锦鲤以其绚丽的色彩和复杂斑纹成为观赏鱼市场的宠儿，其体色分化机制一直是发育生物学的研究热点。然而，传统研究多聚焦于遗传因素，对表观遗传尤其是DNA甲基化(m⁵C)在色素调控中的作用知之甚少。事实上，鱼类体色由黑色素细胞、黄色素细胞等多类色素细胞协同决定，且受背腹轴模式与条纹机制双重调控。近年研究发现，如爱德华氏鱼(EdnRB基因甲基化)可通过表观修饰实现蓝黄体色转换，提示甲基化可能是体色可塑性的关键开关。但锦鲤这类复杂斑纹物种中，甲基化如何参与区域特异性色素沉积仍属空白。

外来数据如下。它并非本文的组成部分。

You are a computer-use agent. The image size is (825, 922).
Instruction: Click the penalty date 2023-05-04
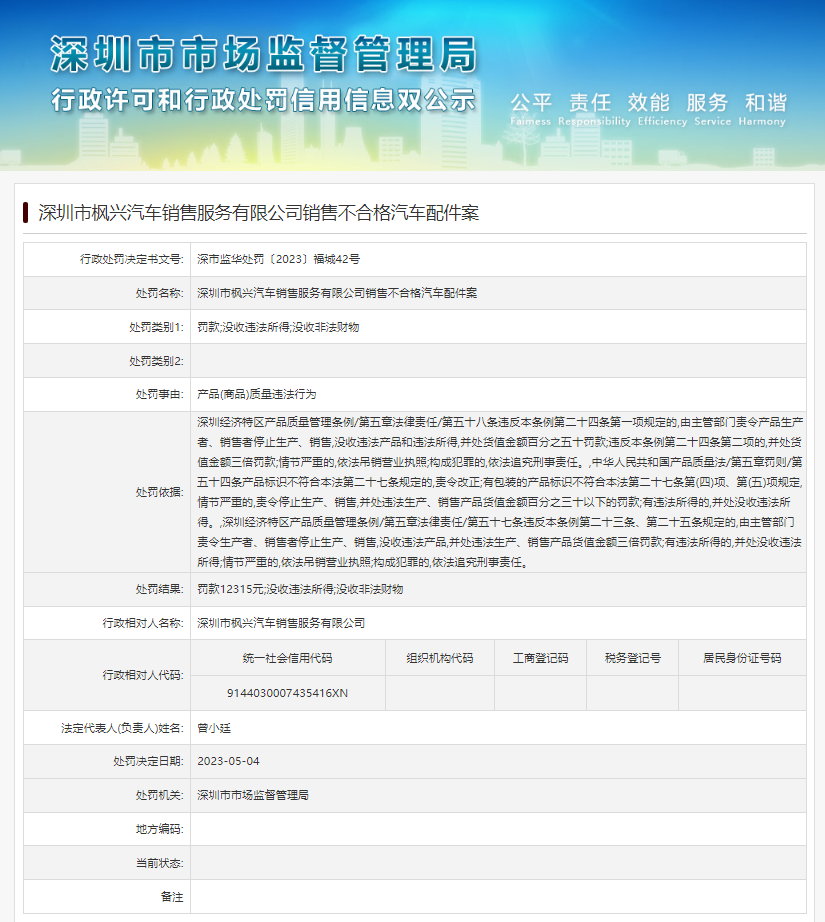[227, 761]
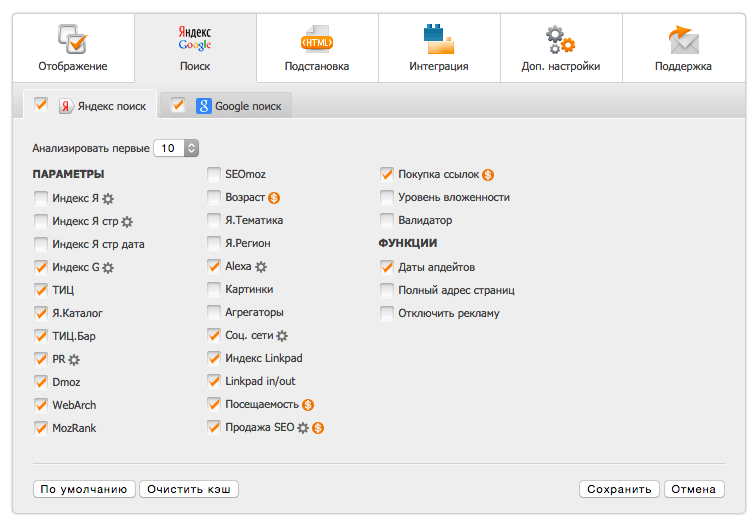This screenshot has height=524, width=753.
Task: Click dollar icon next to Возраст
Action: coord(274,197)
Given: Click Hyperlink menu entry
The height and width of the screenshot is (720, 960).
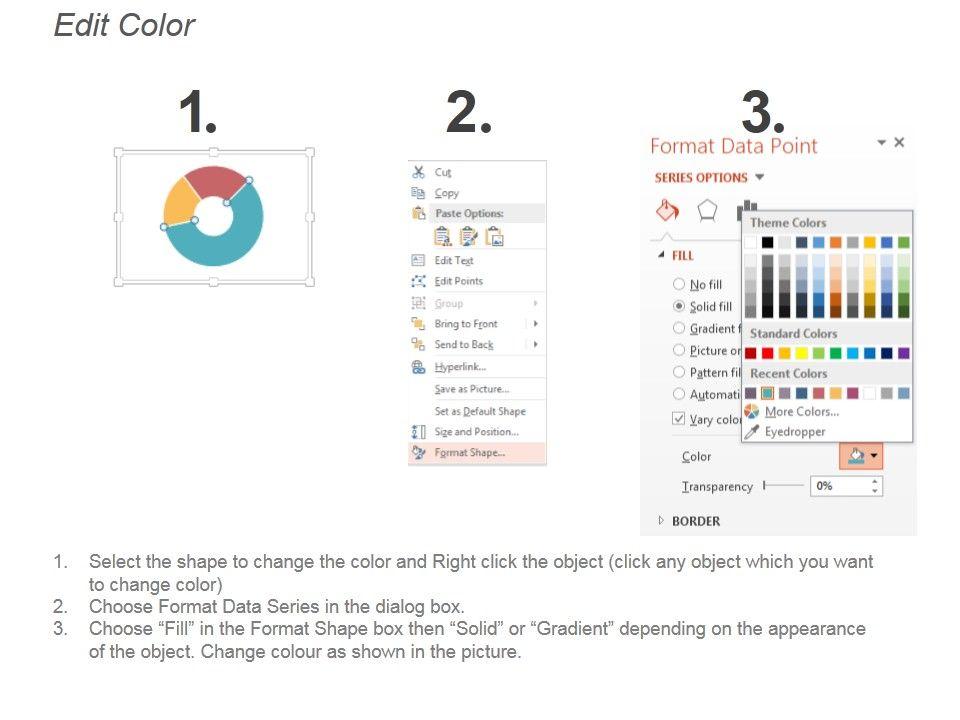Looking at the screenshot, I should (x=460, y=367).
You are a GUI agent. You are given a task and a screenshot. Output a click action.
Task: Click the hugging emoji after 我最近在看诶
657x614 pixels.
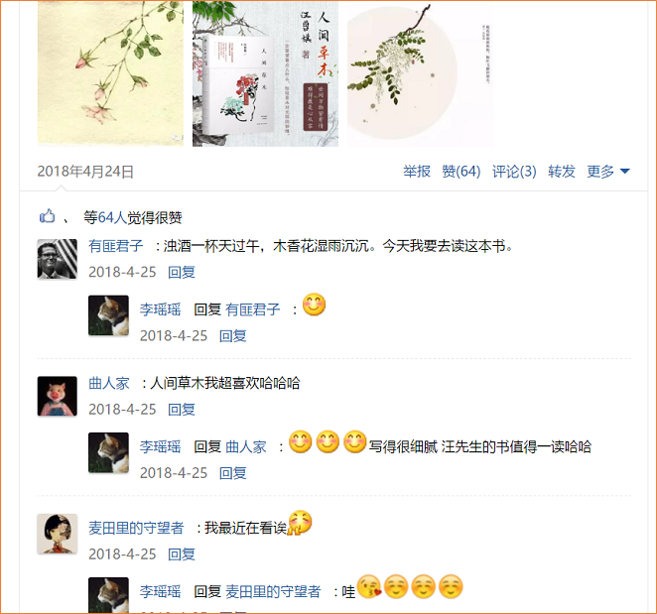(x=300, y=523)
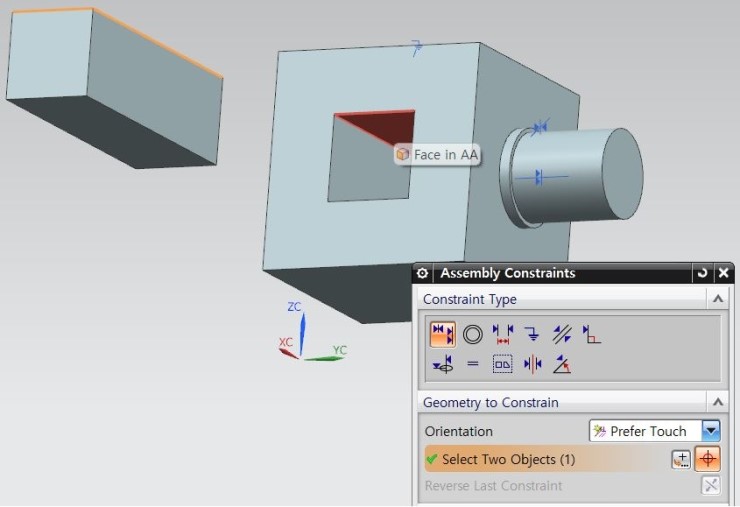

针对这一科学问题，中国水产科学研究院淡水渔业研究中心的研究团队选取同一亲本繁殖的F₁代锦鲤（红白斑纹Rw、全红Rs、全白Ws三组），采用全基因组甲基化测序(WGBS)与RNA-seq技术，首次系统解析了甲基化与转录组在体色分化中的动态关联。研究发现，Rs组中mitf（小眼畸形相关转录因子）、gch₂（三磷酸鸟苷环化水解酶2）等色素相关基因呈现高甲基化状态，且与基因表达呈显著负相关；活体实验进一步证实，甲基化抑制剂处理能特异性激活背侧皮肤（而非腹侧）的视黄醇和蝶啶代谢通路基因（如pnp₄a、bco₂）。该成果发表于《Aquaculture》，为鱼类体色的人工调控提供了新靶点。

关键技术方法
研究采用3组不同体色表型的锦鲤皮肤组织，通过WGBS检测全基因组甲基化水平（平均测序深度17.03×，覆盖489.27 Gb数据），同步进行转录组测序。通过生物信息学分析筛选DMRs和DEGs，并利用原位杂交验证类胡萝卜素代谢基因(bco₁/bco₂)的空间表达模式。活体实验采用甲基转移酶抑制剂处理，观察色素基因表达变化。

研究结果

DMRs鉴定与分布特征
WGBS显示三组样本CpG位点甲基化率最高（72.1-74.3%），Rs组启动子区高甲基化现象显著。共鉴定到26,759个DMRs，其中Rs-Rw比较中富集到视黄醇代谢通路（如cyp26b1基因）。

甲基化与转录组关联分析
Rs组中mitf启动子区高甲基化导致其表达抑制，而gch₂（参与蝶啶合成）的甲基化修饰呈现组织特异性。差异基因KEGG分析显示，黑色素生成和酪氨酸代谢通路在Rw组最活跃。

体内验证实验
甲基化抑制剂处理显著上调背侧皮肤pnp₄a（嘌呤核苷磷酸化酶）表达达4.2倍，但腹侧无变化，证实甲基化参与体色区域分化的调控。

结论与意义
该研究首次揭示锦鲤体色分化中存在"甲基化-基因表达-色素通路"的级联调控网络：1）特定基因（如mitf）的甲基化状态直接决定色素细胞分化方向；2）视黄醇和蝶啶代谢通路的表观遗传调控具有解剖位置特异性；3）背腹体色差异可能源于甲基化修饰的空间异质性。这不仅深化了对鱼类色素沉着的表观遗传认知，也为观赏鱼育种提供了分子标记（如bco₁甲基化水平可作为红色表型筛选指标）。未来研究可进一步探索环境因素（如光照、水温）如何通过甲基化修饰影响体色可塑性。